One of Switzerland’s top investigators has been fired after allegations of bribery, violating secrecy laws, and “unauthorized clandestine behavior” in meeting with the very same Russian actors linked to the Trump Tower encounter.
Details of the explosive case have been published by investigative reporters for the Tribune de Genève and Tages-Anzeiger newspapers in Switzerland. The officer, identified only as Victor K., traveled to Moscow—against the expressed wishes of his superiors—where he spoke to Natalia Veselnitskaya, the lawyer who met with Donald Trump Jr., Paul Manafort, and Jared Kushner at Trump Tower.
The meeting was reportedly set up by Russian Deputy Attorney General Saak Albertovich Karapetyan—from the same rogue department that was apparently responsible for offering intel on Hillary Clinton to be shared at the Trump Tower meeting and the Kremlin’s further plots to influence U.S. politics.
The reports, which are based on Swiss court papers, describe how K. was lured to Moscow during a call from Karapetyan before Christmas 2016. He was told not to go by his boss, ostensibly because he was working too much overtime, but he made the trip anyway, using his diplomatic passport to fly to the Russian capital. There, he was put up in a luxury hotel and asked to attend an unexpected meeting with Veselnitskaya.
In the case against K.—who had been entrusted with investigating the Swiss financial arrangements of the Russian mafia and oligarchs for decades—it emerged that he had previously met Karapetyan in Geneva and Zurich, as well as Russia “without the knowledge of his superiors.”
According to the Tages-Anzeiger report, the Swiss Federal Administrative Court ruled this amounted to unacceptable “unauthorized clandestine behavior” that brought the integrity of the Federal Criminal Police into question. “In particular, it gives the impression that they do not have their employees under control and thus creates an unpredictable security risk in their delicate field.”

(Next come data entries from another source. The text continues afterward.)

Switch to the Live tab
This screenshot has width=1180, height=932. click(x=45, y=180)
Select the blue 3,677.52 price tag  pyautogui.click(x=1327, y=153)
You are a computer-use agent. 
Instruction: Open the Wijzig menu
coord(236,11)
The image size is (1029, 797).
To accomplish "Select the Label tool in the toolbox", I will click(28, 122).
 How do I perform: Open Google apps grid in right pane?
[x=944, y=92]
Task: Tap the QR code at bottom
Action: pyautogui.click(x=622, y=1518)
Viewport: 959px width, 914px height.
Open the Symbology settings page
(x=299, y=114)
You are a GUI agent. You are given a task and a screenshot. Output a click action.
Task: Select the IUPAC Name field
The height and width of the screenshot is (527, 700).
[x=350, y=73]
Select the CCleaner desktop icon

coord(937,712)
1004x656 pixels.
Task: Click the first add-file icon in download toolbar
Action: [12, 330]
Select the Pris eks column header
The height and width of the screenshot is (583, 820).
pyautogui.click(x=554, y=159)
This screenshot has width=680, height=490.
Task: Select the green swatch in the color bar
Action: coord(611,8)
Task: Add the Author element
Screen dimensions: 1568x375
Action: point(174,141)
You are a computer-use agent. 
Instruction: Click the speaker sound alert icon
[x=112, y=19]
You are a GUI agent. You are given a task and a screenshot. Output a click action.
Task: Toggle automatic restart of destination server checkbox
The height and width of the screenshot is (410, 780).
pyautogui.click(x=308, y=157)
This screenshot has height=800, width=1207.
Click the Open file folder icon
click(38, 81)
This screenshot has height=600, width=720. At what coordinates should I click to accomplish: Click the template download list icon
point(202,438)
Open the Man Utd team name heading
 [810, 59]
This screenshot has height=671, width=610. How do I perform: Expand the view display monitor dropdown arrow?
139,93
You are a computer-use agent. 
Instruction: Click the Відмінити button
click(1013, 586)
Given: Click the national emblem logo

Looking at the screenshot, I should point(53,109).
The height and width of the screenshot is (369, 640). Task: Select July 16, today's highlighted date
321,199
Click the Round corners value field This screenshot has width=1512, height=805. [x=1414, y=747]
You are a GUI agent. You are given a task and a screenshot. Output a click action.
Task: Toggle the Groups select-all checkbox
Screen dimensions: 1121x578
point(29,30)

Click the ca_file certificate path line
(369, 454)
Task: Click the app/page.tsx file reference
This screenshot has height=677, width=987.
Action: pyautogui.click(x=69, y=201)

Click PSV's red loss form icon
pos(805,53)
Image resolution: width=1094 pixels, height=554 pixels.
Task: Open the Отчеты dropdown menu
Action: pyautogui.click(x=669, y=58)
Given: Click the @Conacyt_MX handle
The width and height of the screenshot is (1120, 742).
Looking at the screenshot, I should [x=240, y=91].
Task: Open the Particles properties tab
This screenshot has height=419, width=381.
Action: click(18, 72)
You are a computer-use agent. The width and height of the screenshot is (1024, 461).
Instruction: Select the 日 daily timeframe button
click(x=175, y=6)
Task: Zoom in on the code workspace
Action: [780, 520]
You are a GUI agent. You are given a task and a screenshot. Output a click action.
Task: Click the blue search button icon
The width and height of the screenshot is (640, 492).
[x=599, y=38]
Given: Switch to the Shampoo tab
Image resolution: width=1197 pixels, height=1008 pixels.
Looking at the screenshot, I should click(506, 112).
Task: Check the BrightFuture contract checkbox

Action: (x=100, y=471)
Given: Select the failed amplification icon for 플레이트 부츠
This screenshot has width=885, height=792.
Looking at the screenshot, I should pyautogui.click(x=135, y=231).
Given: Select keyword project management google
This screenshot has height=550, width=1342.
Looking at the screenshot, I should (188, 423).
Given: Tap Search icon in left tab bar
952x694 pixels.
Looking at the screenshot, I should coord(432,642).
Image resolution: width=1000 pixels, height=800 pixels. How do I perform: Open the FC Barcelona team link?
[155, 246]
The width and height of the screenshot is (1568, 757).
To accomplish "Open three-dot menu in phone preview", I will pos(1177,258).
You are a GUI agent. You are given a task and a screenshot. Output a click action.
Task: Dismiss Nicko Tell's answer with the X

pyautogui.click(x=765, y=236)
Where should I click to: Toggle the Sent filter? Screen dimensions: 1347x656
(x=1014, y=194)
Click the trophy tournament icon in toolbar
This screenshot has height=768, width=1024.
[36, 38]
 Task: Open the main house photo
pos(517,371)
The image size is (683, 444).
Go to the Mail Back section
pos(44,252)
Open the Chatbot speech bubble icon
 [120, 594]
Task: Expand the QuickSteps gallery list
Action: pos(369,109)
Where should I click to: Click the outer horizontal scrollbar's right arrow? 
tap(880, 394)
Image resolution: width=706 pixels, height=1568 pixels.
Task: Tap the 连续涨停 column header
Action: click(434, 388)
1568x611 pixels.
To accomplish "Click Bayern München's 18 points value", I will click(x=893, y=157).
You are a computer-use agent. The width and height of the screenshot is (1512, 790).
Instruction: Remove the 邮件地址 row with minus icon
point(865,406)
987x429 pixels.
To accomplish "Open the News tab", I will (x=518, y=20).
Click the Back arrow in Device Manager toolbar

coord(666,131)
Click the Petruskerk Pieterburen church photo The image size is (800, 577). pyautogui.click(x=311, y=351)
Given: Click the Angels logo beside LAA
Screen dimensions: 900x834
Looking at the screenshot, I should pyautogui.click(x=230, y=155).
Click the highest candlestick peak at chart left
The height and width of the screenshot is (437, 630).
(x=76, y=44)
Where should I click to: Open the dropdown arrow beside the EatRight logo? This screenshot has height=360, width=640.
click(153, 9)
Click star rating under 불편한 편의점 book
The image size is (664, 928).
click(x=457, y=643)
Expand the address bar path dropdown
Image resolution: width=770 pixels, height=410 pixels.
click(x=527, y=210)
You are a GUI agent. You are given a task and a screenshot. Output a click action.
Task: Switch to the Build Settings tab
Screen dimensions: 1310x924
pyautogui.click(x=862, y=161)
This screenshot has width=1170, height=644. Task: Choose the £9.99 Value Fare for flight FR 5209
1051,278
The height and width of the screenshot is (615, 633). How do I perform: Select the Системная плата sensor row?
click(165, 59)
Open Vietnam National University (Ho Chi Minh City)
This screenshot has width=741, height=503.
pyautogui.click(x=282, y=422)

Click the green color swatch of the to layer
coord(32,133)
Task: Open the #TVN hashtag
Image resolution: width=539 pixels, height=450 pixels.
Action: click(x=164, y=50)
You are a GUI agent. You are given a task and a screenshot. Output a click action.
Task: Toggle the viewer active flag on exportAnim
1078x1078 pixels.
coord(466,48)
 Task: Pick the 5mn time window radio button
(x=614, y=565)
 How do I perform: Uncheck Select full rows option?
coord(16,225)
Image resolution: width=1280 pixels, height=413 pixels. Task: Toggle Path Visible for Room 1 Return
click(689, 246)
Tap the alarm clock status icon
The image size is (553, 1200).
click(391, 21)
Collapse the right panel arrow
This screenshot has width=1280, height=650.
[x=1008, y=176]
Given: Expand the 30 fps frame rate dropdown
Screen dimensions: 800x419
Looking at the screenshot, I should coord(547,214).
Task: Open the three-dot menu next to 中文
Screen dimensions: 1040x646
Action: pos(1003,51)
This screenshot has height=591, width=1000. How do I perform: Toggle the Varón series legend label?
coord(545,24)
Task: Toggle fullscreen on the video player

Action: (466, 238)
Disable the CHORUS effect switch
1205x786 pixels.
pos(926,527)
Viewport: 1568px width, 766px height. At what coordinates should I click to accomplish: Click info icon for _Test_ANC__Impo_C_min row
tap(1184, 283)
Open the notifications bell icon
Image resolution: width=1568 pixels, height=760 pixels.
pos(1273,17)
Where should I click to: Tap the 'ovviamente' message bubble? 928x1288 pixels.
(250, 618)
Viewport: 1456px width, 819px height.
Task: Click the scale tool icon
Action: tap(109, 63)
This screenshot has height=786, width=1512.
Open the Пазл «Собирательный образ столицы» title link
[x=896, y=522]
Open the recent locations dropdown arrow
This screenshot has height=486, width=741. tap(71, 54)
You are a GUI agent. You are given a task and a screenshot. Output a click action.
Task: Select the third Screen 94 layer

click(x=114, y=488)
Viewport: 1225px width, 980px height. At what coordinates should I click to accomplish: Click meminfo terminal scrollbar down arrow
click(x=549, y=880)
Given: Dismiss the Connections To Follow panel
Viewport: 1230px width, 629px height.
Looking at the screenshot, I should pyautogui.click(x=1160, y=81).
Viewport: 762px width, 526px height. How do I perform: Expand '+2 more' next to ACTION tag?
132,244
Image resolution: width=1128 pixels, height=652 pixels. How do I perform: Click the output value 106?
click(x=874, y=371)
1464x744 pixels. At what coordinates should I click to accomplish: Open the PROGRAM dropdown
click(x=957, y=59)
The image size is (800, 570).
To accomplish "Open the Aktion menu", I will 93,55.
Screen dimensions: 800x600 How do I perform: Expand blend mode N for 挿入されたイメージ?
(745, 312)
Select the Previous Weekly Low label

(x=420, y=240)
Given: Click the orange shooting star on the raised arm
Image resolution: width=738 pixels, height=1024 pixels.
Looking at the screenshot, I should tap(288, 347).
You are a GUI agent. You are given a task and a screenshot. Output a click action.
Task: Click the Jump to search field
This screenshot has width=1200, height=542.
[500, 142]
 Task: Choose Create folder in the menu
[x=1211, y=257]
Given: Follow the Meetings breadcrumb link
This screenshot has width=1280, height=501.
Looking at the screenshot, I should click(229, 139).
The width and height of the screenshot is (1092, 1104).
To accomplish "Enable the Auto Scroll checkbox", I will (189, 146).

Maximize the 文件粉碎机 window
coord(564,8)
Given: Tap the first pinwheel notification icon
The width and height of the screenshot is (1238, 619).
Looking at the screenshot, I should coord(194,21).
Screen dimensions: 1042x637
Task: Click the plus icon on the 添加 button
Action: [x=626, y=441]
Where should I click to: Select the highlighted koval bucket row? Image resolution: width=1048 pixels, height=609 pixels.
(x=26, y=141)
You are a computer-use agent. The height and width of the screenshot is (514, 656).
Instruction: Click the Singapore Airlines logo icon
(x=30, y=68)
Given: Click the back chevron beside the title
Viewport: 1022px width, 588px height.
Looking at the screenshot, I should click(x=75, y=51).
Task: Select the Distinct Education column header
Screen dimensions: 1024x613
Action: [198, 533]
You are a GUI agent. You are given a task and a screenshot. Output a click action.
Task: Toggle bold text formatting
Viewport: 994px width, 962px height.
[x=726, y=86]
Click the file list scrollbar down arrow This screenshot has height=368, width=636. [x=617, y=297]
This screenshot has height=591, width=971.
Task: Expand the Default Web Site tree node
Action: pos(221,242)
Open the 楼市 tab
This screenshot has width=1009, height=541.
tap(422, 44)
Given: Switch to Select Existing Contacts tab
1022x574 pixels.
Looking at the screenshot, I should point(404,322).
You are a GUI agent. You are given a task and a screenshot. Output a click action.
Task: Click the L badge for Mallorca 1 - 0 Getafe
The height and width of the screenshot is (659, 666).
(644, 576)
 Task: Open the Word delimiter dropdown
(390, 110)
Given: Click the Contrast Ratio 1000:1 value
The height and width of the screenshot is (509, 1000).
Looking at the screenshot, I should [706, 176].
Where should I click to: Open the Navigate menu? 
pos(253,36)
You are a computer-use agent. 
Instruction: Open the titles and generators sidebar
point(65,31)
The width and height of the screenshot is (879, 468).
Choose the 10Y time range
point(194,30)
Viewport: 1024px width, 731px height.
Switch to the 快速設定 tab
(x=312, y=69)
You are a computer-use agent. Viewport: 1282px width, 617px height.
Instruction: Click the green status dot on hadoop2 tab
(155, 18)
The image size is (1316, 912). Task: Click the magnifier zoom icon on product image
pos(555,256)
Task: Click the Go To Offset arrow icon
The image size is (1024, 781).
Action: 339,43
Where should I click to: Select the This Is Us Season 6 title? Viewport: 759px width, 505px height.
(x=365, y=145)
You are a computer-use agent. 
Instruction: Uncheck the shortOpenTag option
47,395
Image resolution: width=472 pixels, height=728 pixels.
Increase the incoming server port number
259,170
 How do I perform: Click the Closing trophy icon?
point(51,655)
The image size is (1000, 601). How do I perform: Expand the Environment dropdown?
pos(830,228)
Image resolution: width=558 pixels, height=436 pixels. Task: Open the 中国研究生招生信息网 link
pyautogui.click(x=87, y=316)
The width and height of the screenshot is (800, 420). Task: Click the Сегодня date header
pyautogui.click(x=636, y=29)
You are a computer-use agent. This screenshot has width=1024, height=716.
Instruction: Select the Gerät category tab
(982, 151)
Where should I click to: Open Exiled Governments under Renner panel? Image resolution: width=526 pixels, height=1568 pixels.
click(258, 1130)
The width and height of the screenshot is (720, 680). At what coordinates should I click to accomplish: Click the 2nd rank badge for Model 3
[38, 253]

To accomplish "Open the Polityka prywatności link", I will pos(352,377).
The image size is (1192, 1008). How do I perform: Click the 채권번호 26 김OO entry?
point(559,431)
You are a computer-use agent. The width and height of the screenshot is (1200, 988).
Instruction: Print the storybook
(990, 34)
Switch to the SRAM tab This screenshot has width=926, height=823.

The interest of Veselnitskaya and the Russian prosecutor general’s office is likely to be linked back to a $230 million tax fraud that was uncovered by Sergei Magnitsky, a lawyer who was working for Bill Browder, whose Hermitage Capital had major investments in Russia. After discovering the massive financial crime that could be linked back to the Russian government, Magnitsky was arrested, beaten, and allowed to die in a Russian jail cell.
A series of laws in Magnitsky’s name have been enacted all over the world, imposing sanctions on Russians accused of corruption or complicity in the death of Magnitsky and the subsequent coverup. President Barack Obama signed the U.S. Magnitsky Act in 2012.
A large portion of those stolen funds are believed to have made their way into the Swiss banking sector, sparking investigations by Swiss authorities, including its federal police and the Swiss prosecutor’s office, both of which worked closely with K.
Alexander Perepilichnyy, a Russian businessman living near London, had tipped off Magnitsky about the role played by Switzerland in the international scam. A few weeks before he was due to give evidence at a hearing in Lausanne, he died suddenly while he was out running.
British detectives initially concluded there was nothing suspicious about the sudden collapse of the 44-year-old whistleblower—despite his own fears that he would be assassinated. A later toxicology investigation found traces of the deadly Gelsemium elegans flower, which is a known weapon of Chinese and Russian contract killers.
The Swiss court investigating K. heard that Veselnitskaya had raised the question of the Magnitsky case with him during that Moscow meeting. Swiss accounts linked to the fraud are still frozen.
Donald Trump Jr. and others have confirmed that Veselnitskaya raised similar issues during the summit at Trump Tower in June 2016.